(TASK INSTRUCTIONS)
Begin at the line that contains "The height and" and reproduce it along with every line after it to the end of the listing; skip any pictures.

- - - - - - -

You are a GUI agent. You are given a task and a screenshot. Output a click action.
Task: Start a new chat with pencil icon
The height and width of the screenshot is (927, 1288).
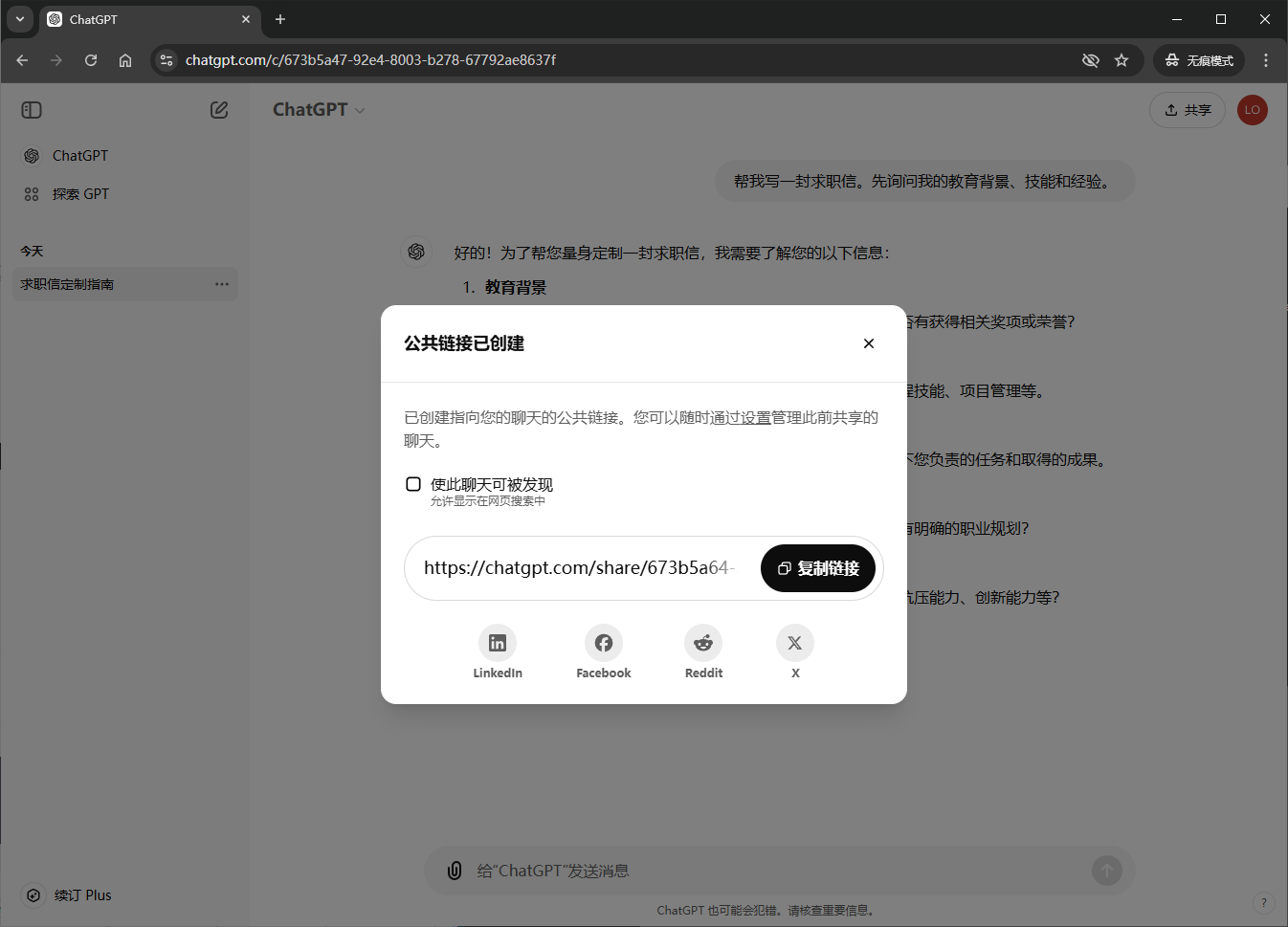[x=219, y=110]
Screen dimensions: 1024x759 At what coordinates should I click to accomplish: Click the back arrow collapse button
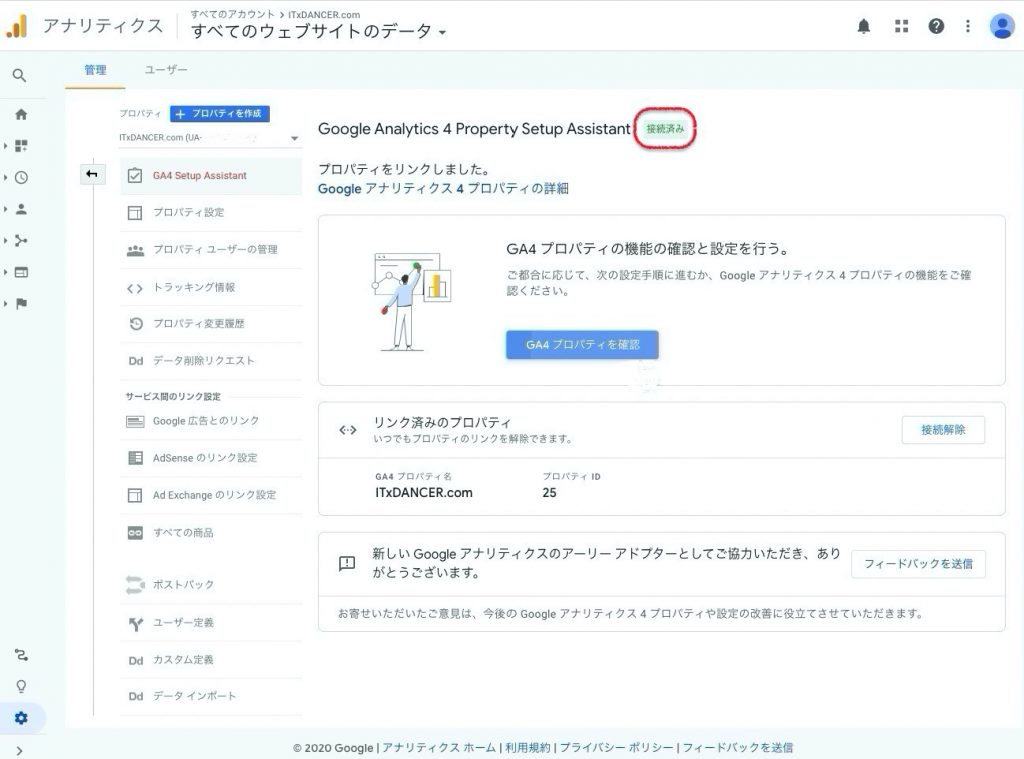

- - - - - - -

(RESPONSE TO THE EXERCISE)
The height and width of the screenshot is (927, 1288).
[x=219, y=110]
Screen dimensions: 1024x759 At what coordinates should I click to accomplish: Click the back arrow collapse button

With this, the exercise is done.